KARSINOGENESIS
Dalam kondisi
normal, pembelahan, poliferasi, dan diferensiasi sel dikontrol secara ketat
(Price et al., 2006). Kerusakan genetik nonletal merupakan hal sentral
dalam karsinogenesis. Kerusakan atau mutasi genetik semacam ini mungkin didapat
akibat pengaruh lingkungan, seperti zat kimia, radiasi, atau virus, atau
diwariskan dalam sel germinativum (Kumar et al., 2007; Price et al.,
2006).
Telah
diidentifikasi empat golongan gen yang memainkan peranan penting dalam mengatur
sinyal mekanisme faktor pertumbuhan dan siklus sel itu sendiri, termasuk
protoonkogen yang mendorong pertumbuhan, gen penekan kanker ( tumor
suppressor gene) yang menghambat pertumbuhan ( antionkogen), gen yang
mengatur kematian sel terencana ( programmed cell death), atau apoptosis
dan gen yang mengatur perbaikan DNA yang rusak (Kumar et al., 2007;
Price et al., 2006).

Karsinogenesis
adalah suatu proses banyak tahap, baik pada tingkat fenotipe maupun genotype.

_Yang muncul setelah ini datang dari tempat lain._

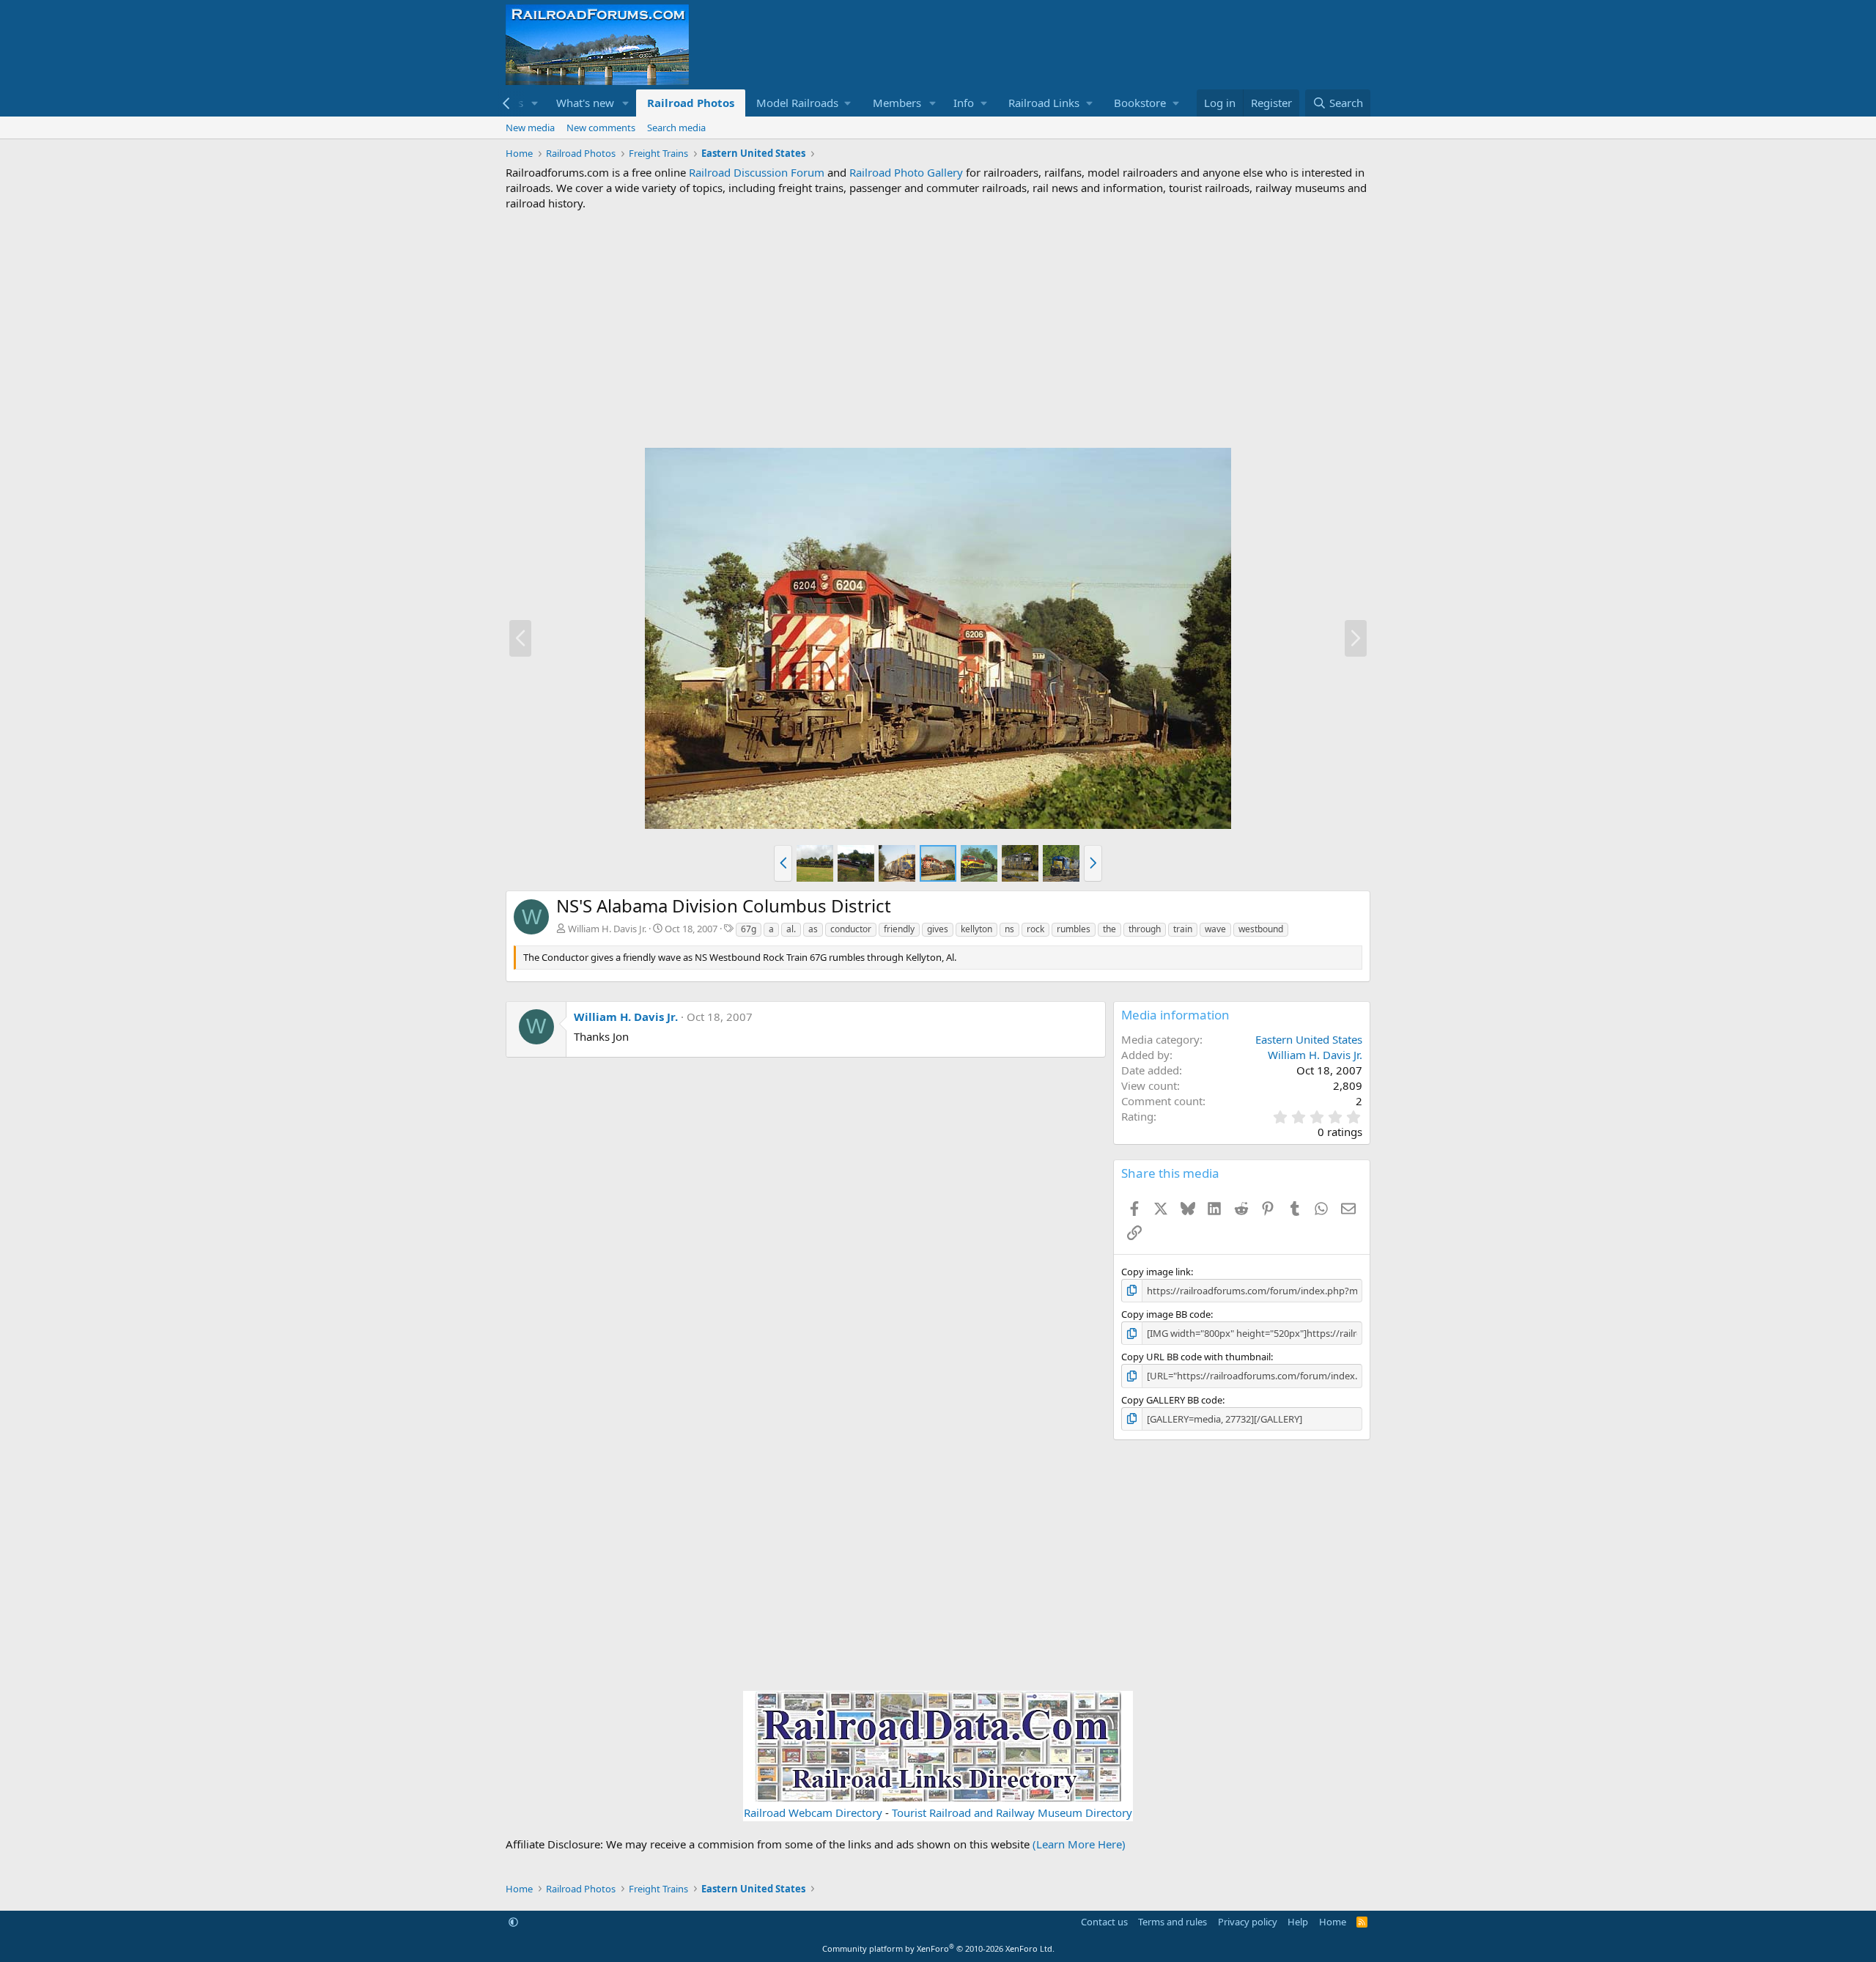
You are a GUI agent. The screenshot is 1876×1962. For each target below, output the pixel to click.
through (1145, 929)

Suatu neoplasma ganas memiliki beberapa sifat fenotipik, misalnya pertumbuhan
berlebihan, sifat invasi lokal, dan kemampuan metastasis jauh. Sifat ini
diperoleh secara bertahap, suatu fenomena yang disebut tumor progression.

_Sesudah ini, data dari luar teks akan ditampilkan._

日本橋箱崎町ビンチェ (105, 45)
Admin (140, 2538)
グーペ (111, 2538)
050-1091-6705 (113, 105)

Pada tingkat molekular, progresi ini terjadi akibat akumulasi kelainan genetik
yang pada sebagian kasus dipermudah oleh adanya gangguan pada perbaikan DNA.
Perubahan genetik yang mempermudah tumor progression melibatkan tidak saja gen
yang mengendalikan angiogenesis, invasi, dan metastasis. Sel kanker juga harus
melewatkan proses penuaan normal yang membatasi pembelahan sel (Kumar et al.,
2007).
Dalam kondisi
fisiologis normal, mekanisme sinyal sel yang memulai proliferasi sel dapat
dibagi menjadi langkah- langkah sebagai berikut: (1) faktor pertumbuhan,
terikat pada reseptor khusus pada permukaan sel; (2) reseptor faktor
pertumbuhan diaktifkan yang sebaliknya mengaktifkan beberapa protein
transduser; (3) sinyal ditransmisikan melewati sitosol melalui second
messenger menuju inti sel; (4) faktor transkripsi inti yang memulai
pengaktifan transkripsi asam deoksiribonukleat (DNA).
Ketika keadaan
menguntungkan untuk pertumbuhan sel, sel terus melalui fase replikasi sel, Siklus
sel tersebut dibagi menjadi empat fase: G1 (gap 1), S (sintesis), G2 (gap 2),
dan M (mitosis). Sel tidak aktif yang terdapat dalam keadaan tidak membelah
disebut G0 (Price et al., 2006).
Banyak yang
telah diketahui tentang gen RB karena merupakan gen penekan tumor yang pertama
kali ditemukan. Produk gen RB adalah suatu protein pengikat-DNA yang
diekspresikan pada semua sel yang diteliti; protein tersebut berada dalam
bentuk terhipofosforilasi aktif dan terhiperfosforilasi tidak aktif. Pada
keadaan aktif, RB berfungsi sebagai rem untuk menghambat melajunya sel dari
fase G1 ke S pada siklus sel. Apabila sel dirangsang oleh faktor pertumbuhan,
protein RB diinaktifkan melalui fosforilasi, rem dilepas, dan sel melewati
tahap G1 ke S. saat masuk fase S, sel bertekad (committed) untuk
membelah tanpa memerlukan stimulasi faktor pertumbuhan tambahan. Selama fase M
berikutnya, gugus fosfat dikeluarkan dari RB oleh fosfat selular sehingga
kembali dihasilkan bentuk RB terdefosforilasi.
Dasar molekul
efek perngereman ini telah diungkapkan secara rinci dan elegan. Sel tenang
(quiescent, pada G0 atau G1) mengandung RB bentuk terhipofosforilasi yang
inaktif. Pada status ini, RB mencegah replikasi sel dengan mengikat, dan
mungkin menyebabkan sekuestrasi, family E2F dari faktor transkripsi. Apabila
sel yang tenang ini dirangsang oleh faktor pertumbuhan, konsentrasi siklin D
dan E meningkat, dan aktivasi siklin D/CDK4, siklin D/CDK6, dan siklin E/CDK2
yang terjadi menyebabkan fosforilasi RB. RB bentuk terhiperfosforilasi
membebaskan faktor transkripsi E2F dan mengaktifkan transkripsi beberapa gen
sasaran. Apabila tidak terdapat protein RB, atau apabila kemampuannya untuk
menyingkirkan faktor transkripsi terganggu akibat mutasi, rem molecular terhadap
siklus sel akan lepas, dan sel berpindah secara bersemangat ke dalam fase S.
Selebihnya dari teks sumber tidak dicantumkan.